[[ Data section, beginning ]]

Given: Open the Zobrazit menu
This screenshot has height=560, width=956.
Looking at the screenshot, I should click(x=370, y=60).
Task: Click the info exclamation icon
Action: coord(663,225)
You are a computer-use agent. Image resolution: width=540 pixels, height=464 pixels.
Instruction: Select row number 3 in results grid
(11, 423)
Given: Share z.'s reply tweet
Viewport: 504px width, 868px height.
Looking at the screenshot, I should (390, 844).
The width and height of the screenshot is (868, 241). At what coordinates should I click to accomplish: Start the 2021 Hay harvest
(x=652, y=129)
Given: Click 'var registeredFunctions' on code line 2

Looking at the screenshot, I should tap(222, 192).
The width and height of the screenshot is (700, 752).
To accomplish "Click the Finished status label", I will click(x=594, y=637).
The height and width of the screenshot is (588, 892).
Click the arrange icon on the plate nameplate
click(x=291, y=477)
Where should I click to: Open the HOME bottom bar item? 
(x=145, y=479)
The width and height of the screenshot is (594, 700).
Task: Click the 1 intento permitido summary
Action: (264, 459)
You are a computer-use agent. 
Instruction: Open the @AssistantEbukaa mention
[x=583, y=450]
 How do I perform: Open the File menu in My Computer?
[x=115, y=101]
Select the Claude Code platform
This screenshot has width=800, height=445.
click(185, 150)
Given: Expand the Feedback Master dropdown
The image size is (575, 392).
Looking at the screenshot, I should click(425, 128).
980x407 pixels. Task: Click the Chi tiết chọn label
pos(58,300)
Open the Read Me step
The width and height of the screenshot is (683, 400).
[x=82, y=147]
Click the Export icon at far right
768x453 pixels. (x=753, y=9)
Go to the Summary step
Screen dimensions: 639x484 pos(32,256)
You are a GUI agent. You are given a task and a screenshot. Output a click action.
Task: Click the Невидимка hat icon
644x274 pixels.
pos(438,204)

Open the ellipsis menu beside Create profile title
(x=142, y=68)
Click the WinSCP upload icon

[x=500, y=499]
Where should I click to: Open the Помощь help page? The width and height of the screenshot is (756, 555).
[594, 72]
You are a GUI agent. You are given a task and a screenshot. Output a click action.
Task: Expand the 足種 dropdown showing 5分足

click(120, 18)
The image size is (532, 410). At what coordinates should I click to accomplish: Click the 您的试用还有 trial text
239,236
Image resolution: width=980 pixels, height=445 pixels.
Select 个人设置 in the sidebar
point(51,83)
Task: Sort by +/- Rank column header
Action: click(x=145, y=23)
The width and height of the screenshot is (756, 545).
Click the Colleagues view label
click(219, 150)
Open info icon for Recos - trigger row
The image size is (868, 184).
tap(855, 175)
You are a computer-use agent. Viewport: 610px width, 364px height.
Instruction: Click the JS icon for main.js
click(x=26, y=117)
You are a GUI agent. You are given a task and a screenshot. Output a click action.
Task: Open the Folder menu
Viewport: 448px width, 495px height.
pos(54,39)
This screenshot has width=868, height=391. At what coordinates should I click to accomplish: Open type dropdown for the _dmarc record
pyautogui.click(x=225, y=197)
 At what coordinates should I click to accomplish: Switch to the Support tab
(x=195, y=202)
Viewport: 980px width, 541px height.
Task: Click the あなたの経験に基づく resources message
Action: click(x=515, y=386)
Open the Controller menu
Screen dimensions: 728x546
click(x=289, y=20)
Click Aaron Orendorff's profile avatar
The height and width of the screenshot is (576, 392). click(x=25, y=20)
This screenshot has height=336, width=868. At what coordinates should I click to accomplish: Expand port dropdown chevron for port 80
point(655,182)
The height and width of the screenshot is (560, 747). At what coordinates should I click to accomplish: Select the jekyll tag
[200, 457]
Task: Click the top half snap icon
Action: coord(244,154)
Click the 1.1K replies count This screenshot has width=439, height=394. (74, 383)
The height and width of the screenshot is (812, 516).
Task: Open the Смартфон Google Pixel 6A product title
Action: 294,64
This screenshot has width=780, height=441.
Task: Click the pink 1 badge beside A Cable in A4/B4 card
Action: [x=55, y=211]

[[ Data section, end ]]

- Assigned task -
Within the records above, count the lines that contain "resolution" and give only that number.

- Solution for this exercise -
2